The following is a statement of the Center for Media Freedom and Responsibility (CMFR), a SEAPA founding member based in Manila:
Absurd and Dangerous
The suit against Cecilia “Cheche” Lazaro alleging that she wire-tapped her own phone conversation with the Government Service Insurance System (GSIS) Vice President for Public Relations and Communications is as dangerous as it is absurd.
The suit is based on the airing of several minutes of the Probe episode of November 12, 2008 during which GSIS Vice President Ella E. Valencerina reiterated her refusal to be interviewed by Lazaro. In the course of that phone conversation, Lazaro clearly informed Ms. Valencerina that the conversation was being recorded.
The absurdity is not limited to the basis of the suit. As a government agency charged with custody of a mass of information on such government employee concerns as salary loans and retirement benefits, the GSIS should be the last to display the secretiveness and oversensitivity to the media that make public information so problematic in this country.
But Ms. Valencerina’s own statements during her conversation with Lazaro, as well as those in a letter she sent earlier in response to the Probe request for an interview, provide a clue as to why she filed the suit.
In both instances Ms. Valencerina referred to the alleged bias of “Lopez-owned media entities” as the reason for her and her superiors’ refusal to present their side of the issue. This suggests that Ms.

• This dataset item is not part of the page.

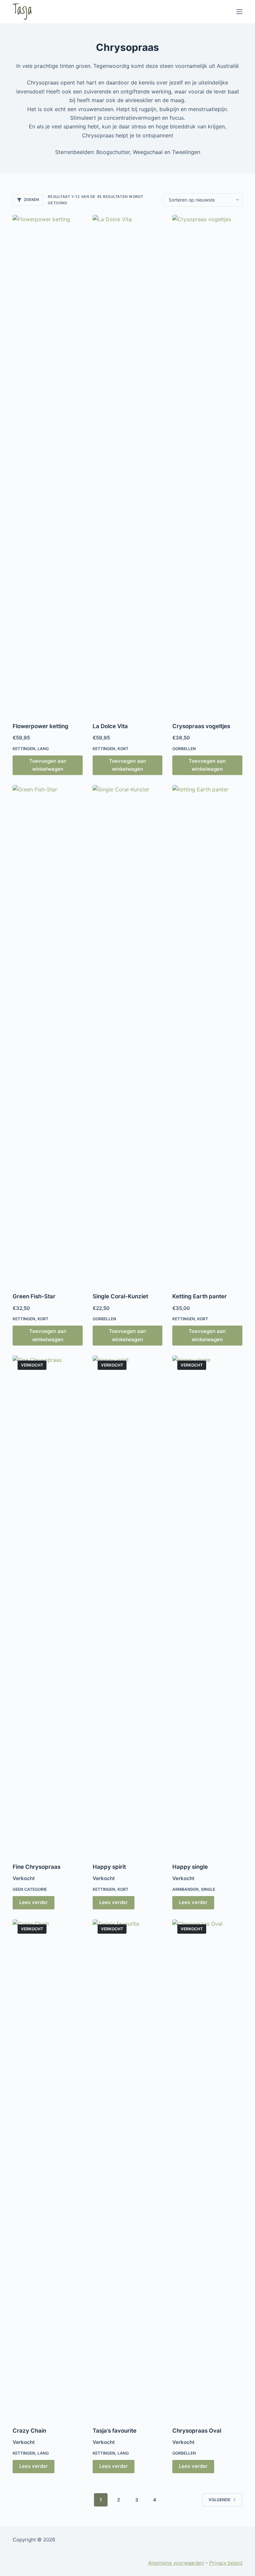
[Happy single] (207, 1605)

Valencerina and/or her superiors see the incident as an opportunity to get back at those “entities.” Lest the public has forgotten, the GSIS is the lead government agency that has been trying to gain control of the Manila Electric Company, or Meralco, which, like ABS-CBN, is among the “Lopez- owned entities” for which the present government has a demonstrated antipathy.

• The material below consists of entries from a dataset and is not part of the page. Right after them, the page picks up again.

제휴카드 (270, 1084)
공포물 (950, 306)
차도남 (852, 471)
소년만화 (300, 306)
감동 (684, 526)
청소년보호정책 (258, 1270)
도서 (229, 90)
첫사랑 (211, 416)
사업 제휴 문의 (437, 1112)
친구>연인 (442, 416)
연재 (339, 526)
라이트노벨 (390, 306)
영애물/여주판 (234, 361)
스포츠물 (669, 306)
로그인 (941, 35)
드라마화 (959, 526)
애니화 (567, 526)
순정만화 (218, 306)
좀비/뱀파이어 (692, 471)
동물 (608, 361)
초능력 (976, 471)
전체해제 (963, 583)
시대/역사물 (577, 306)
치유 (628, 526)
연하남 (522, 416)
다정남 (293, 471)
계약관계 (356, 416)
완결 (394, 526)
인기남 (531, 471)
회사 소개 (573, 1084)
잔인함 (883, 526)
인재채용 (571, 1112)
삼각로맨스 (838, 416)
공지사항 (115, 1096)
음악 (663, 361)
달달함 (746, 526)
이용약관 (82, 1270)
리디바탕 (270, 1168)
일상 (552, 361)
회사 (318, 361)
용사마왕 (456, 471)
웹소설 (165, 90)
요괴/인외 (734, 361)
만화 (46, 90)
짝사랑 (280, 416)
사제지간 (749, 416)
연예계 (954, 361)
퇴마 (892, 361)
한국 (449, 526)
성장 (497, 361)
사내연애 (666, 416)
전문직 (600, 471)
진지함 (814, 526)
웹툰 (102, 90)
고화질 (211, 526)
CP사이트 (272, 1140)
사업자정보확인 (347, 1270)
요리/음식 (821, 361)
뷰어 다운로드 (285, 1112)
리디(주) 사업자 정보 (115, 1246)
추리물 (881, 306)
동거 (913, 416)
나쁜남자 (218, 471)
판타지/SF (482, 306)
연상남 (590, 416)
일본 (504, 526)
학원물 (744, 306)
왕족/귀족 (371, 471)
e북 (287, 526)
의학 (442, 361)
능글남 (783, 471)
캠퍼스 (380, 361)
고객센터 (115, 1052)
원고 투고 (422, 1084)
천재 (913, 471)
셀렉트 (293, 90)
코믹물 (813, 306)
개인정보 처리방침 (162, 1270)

It doesn’t matter that Probe productions is not part of ABS-CBN, and is an independent entity. The point of Ms. Valencerina and her superiors is to somehow get back at ABS-CBN through Lazaro and Probe.
Unfortunately the suit has implications beyond its serving the ends of the GSIS leadership. It joins other attempts by government agencies to silence the media through harassment and intimidation, which over the last several years has characterized government policy towards the independent press.
As whimsical as the suit may be, it sends a warning to journalists that government agencies will find an excuse no matter how absurd to prevent the press from looking into such public issues as the GSIS premium-based policy, the subject of the Probe report. CMFR is certain, however, that in this as well as in the other instances of harassment it has resisted, the press will not be intimidated-- and that, as Che Che Lazaro said in a statement, the press will continue to do its work of bringing to the attention of the public information on the issues that concern it, and will not bend to the wishes of the powerful.